I wish my R32 GTS-4 had an RB25DET in it. Would have been a bit faster and more fun. Often overlooked here in the US is the R33 GTS-4 that came standard with the RB25DE engine. RB25DET would swap right in. The RB26DETT engine is badass, but you need a lot more money and IMO, they are simply not worth it over an RB25DET unless you are going for mad HP and you have an unlimited budget.


----------



## rsx84 (Nov 2, 2003)

scourge said:


> I wish my R32 GTS-4 had an RB25DET in it. Would have been a bit faster and more fun. Often overlooked here in the US is the R33 GTS-4 that came standard with the RB25DE engine. RB25DET would swap right in. The RB26DETT engine is badass, but you need a lot more money and IMO, they are simply not worth it over an RB25DET unless you are going for mad HP and you have an unlimited budget.


and not your daliy driver as well...


----------



## Carlito (Aug 13, 2003)

RB240z said:


> i know it might sound strange to do but i was thinking that if i bought a Gtst R32 and then bought a GTR front clip and swapped out the motor and drive systems then it would technically be a GTR not really sure because i have never heard of it being done but jus thought id give it a shot.
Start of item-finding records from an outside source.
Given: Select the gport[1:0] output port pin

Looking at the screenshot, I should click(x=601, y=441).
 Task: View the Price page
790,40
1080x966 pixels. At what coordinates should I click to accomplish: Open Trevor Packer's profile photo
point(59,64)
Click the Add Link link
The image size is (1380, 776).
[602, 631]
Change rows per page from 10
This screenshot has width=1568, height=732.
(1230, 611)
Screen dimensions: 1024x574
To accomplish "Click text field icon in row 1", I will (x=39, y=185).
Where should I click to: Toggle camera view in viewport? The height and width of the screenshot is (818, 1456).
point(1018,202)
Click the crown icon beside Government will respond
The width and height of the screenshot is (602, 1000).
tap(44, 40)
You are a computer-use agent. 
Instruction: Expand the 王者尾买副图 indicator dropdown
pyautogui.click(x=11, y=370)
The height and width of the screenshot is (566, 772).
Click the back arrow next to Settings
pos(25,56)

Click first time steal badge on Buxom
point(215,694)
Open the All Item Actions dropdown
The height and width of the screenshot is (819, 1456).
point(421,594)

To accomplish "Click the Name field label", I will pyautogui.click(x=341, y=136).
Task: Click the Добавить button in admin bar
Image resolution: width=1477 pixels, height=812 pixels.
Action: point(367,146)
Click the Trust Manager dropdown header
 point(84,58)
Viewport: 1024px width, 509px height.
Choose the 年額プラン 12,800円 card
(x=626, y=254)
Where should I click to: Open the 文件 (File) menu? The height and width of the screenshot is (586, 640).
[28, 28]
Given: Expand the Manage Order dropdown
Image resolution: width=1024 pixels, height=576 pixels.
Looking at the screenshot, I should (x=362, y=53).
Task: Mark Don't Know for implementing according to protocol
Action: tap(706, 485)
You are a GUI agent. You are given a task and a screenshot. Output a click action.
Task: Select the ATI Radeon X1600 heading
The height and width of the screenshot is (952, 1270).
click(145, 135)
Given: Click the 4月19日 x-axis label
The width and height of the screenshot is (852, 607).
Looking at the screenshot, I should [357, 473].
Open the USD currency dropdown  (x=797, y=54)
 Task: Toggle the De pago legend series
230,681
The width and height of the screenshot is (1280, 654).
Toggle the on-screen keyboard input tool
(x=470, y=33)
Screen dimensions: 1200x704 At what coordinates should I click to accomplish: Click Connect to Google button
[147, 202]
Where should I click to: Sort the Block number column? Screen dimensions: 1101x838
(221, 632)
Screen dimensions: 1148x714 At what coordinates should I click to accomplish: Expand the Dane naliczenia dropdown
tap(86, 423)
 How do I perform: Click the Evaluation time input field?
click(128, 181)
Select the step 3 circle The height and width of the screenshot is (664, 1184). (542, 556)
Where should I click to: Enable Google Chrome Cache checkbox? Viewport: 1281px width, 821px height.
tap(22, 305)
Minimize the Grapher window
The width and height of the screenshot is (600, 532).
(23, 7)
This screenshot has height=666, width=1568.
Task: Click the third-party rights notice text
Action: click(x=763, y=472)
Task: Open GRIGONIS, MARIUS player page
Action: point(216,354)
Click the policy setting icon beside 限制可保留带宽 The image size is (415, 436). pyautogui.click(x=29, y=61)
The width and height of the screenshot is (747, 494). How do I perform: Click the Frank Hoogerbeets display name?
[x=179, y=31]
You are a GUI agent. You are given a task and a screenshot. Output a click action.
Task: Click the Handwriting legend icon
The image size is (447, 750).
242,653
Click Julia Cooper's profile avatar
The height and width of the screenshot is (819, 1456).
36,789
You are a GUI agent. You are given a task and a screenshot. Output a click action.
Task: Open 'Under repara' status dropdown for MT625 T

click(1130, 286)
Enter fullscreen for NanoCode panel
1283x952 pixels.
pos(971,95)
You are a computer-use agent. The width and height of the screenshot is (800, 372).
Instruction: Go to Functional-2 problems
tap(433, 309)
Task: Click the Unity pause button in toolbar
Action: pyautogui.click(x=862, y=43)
Also can anyone tell me if ur in the military if your still allowed to import vehicles from other countries in?


Have thought of doing that to my GTS-t, and I don't particularly care about the cosmetics, but there are a few issues:

1) the centre diff uses some kind of hydraulic pack that sits near the back end of the car, so you wouldn't get either the pack nor the harness to it on a front cut. You might be able to do away with the hydraulics and try to get something like a Torsen diff to work. 
2) I've been told that the GTS-t and GTS-4/GTR frame rails are different at the front, where the latter has clearance for the driveshafts. Not sure if it's true.
3) the front track on the GTS-t is narrower, so you'd probably have to have the suspension and/or driveshafts modified, or fit the GTR front fenders and accept the track difference front/rear. Would look funny, though.

I've been thinking of getting a really badly pranged GTR complete and transferring all the stuff over to my car. I've seen a few on some Japanese sites. If I could get one that was sideswiped in the middle that would be ideal.


----------



## GTES-t (Jan 2, 2004)

One of the problems with trying to fit the AWD to a GTS-t is the transmission. The transfer case portion of it is where the floor pan is. So, you have to either cut that area out an weld in a GTR/GTS4 portion or make a piece to fit the new mold lines required. This is why installing the RB26 into a GTS4 is so much easier and realistic.


----------